Dr. Safe has been an innovator in the toxicological field since the start of his career. His research is expansive and includes such subjects as the TEF-TEQ concept for dioxin-like chemicals and novel nuclear receptor mediated cancer chemotherapy agents. His laboratory was one of the earliest implementers of cell and biology techniques to investigate mechanisms of chemical toxicity. Further, his work on dioxins and their effect on endocrine systems was instrumental in developing the concept of endocrine disruption. The impact of this research is quantifiable; Dr. Safe has more than 770 publications, and his work has been cited more than 70,000 times, making him the most highly cited toxicologist on Google Scholar with an h-impact factor of 122.
Dr. Safe is one of Texas A&M’s most decorated professors. In the early 1990s, he helped establish the toxicology curriculum within the Department of Veterinary Physiology and Pharmacology by assembling faculty and students to create a program that would become renowned in the field. These efforts attest to Dr. Safe’s impact on both the university and the discipline of toxicology. More than 115 graduate students who have trained in the Safe laboratory have gone on to have thriving careers after graduation, and numerous respected members of SOT are his former trainees.
In addition to the many other scientific professional societies in which he participates, Dr. Safe has long been a member of SOT. He is a Burroughs Wellcome Toxicology Scholar (1989), is a past Chair of the SOT Education and Continuing Education Committees, and was the 2007 recipient of the SOT Distinguished Toxicology Scholar Award.

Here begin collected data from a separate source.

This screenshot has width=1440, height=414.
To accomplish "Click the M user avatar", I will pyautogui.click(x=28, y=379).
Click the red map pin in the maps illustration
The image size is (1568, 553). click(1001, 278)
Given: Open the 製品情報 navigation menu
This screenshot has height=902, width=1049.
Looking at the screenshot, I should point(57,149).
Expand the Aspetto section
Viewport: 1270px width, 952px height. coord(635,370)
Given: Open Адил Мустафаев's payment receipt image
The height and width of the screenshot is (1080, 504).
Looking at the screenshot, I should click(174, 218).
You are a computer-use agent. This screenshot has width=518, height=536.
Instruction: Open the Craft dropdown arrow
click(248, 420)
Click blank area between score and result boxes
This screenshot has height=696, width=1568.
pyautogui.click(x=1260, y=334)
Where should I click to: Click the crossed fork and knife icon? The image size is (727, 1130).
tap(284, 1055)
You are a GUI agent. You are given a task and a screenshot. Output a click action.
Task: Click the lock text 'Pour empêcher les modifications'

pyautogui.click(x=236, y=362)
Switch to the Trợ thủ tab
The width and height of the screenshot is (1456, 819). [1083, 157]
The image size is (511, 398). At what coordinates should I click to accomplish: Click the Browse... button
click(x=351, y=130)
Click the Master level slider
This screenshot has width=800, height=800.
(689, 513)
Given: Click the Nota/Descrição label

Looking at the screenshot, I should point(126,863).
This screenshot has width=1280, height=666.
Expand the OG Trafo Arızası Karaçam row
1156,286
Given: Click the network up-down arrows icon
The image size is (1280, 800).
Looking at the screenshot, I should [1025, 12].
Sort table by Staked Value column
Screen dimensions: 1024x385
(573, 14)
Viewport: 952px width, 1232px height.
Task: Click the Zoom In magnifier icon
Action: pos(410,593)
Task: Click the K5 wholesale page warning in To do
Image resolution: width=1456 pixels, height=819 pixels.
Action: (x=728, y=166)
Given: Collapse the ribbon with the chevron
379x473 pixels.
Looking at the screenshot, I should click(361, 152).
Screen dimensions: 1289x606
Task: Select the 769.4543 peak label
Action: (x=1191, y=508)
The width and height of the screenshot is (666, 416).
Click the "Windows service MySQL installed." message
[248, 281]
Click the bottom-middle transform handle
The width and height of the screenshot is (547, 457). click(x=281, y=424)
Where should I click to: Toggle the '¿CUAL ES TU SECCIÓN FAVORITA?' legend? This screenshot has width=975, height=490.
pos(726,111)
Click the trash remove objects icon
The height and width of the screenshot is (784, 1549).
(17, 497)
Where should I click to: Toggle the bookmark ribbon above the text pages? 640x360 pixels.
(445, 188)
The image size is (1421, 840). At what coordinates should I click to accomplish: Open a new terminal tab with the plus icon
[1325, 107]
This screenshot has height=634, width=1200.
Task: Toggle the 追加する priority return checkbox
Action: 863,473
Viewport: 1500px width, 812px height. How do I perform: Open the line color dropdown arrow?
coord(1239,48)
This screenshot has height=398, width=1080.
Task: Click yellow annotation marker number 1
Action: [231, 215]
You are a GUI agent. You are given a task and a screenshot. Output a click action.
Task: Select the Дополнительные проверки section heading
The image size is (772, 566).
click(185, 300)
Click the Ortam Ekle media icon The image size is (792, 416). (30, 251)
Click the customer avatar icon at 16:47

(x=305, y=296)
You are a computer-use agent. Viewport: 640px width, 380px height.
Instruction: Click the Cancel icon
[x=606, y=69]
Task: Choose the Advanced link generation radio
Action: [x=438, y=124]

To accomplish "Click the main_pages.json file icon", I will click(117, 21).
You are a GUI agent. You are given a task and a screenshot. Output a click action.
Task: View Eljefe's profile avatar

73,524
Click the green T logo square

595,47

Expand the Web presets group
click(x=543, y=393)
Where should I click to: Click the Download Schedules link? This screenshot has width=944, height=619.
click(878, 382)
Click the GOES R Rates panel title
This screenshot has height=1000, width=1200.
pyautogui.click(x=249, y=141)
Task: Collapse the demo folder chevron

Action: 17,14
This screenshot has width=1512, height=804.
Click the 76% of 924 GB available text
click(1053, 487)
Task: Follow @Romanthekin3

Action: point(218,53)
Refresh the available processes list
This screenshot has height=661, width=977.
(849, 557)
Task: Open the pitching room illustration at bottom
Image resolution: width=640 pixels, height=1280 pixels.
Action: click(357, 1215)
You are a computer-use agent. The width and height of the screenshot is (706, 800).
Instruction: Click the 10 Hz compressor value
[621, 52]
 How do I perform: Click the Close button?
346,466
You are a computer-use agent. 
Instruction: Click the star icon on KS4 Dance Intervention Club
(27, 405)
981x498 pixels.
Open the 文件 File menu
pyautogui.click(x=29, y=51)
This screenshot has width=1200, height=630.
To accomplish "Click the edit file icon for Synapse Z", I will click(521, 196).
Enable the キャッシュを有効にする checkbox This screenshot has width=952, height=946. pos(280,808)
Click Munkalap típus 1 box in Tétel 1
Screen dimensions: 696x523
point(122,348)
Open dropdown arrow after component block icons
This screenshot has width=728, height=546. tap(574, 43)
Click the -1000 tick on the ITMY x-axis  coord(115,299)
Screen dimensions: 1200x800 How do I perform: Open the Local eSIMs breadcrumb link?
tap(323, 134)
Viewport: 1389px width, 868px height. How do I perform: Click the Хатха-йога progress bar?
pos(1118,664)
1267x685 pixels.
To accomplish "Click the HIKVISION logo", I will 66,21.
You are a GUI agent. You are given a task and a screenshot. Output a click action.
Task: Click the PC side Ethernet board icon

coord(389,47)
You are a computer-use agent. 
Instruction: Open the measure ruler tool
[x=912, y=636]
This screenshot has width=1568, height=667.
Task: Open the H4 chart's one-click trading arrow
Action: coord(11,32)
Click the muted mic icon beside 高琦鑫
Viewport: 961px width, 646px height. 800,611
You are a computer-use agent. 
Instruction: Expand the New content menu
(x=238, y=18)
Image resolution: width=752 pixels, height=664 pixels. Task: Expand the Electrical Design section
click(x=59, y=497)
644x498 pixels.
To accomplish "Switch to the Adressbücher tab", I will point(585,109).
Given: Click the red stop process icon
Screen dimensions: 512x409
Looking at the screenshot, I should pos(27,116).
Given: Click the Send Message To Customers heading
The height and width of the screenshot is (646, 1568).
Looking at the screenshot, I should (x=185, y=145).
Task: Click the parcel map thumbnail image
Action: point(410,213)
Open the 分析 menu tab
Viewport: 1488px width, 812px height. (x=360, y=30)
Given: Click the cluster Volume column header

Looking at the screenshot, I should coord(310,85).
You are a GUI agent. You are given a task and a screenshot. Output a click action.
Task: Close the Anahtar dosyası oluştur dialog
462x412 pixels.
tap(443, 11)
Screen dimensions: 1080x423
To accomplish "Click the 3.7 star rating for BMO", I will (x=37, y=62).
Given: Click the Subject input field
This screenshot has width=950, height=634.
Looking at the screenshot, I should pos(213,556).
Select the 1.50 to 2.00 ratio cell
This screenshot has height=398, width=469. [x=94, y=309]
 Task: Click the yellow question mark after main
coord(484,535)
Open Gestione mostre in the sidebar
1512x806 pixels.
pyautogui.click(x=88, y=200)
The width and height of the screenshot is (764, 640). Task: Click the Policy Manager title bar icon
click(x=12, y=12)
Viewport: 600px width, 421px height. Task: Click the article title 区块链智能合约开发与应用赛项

EDITOR'S SIDEBAR: Merit Award Lecture at SOT 58th Annual Meeting and ToxExpo
Dr. Stephen H. Safe will give the Merit Award Lecture on Tuesday, March 12, 2019, from 12:30 pm to 1:30 pm, in Ballroom II of the Baltimore Convention Center during the SOT 58th Annual Meeting and ToxExpo. The topic of Dr. Safe's lecture is “Receptor Schizophrenia: Molecules That Regulate Cellular Homeostasis and Disease and Are Important Drug Targets.” The lecture abstract is as follows:
The aryl hydrocarbon receptor (AhR) was initially identified as the intracellular protein that binds and mediates the toxicity of 2,3,7,8-tetrachlorodibenzo-p-dioxin (TCDD) and structurally related compounds. Subsequent studies with AhR knockout animal models have demonstrated that this receptor plays an important role in maintaining cellular homeostasis in multiple tissues and in pathophysiology. The AhR binds TCDD but also structurally diverse ligands, which include pharmaceuticals, health-promoting phytochemicals, and microbial metabolites. These compounds are selective AhR modulators (SAhRMs) and exhibit tissue/cell-specific AhR agonist and antagonist activities and can be used as drugs to target the AhR and its functions in multiple diseases, including cancer. The functions of the AhR and its ligands in both cellular homeostasis and disease are not unique and are also observed for many members of the nuclear receptor superfamily, which include steroid hormone receptors and adopted orphan and orphan receptors. In our studies on SAhRMs derived from 1,1-bis (3’-indolyl) methane (DIM), a series of synthetic analogs typified by 1,1-bis (3’-indolyl) -1- (p-hydroxyphenyl) methane (DIM-C-pPhOH) were characterized as AhR-inactive; they target the orphan nuclear receptor 4A1 (NR4A1, Nur77, TR3), and other analogs interact with NR4A2 (Nurr1). Like the AhR, endogenous ligands for NR4A1 and NR4A2 have not been identified, and ongoing studies show that both NR4A receptors are important in maintaining cellular homeostasis and in pathophysiology. Selective NR4A1 modulators such as DIM-C-pPhOH and related compounds are being investigated as potential drugs for treating metabolic diseases, arthritis, immune dysfunction, neurological and cardiovascular problems, and cancer. DIM-C-pPhOH and a series of more potent second-generation analogs exhibit cell/tissue-specific NR4A1 antagonist and agonist activities, and this presentation will highlight some of the potential clinical applications of bis-indole-derived NR4A1 ligands and focus primarily on their inhibition of NR4A1-dependent pro-oncogenic pathways and genes in solid tumors.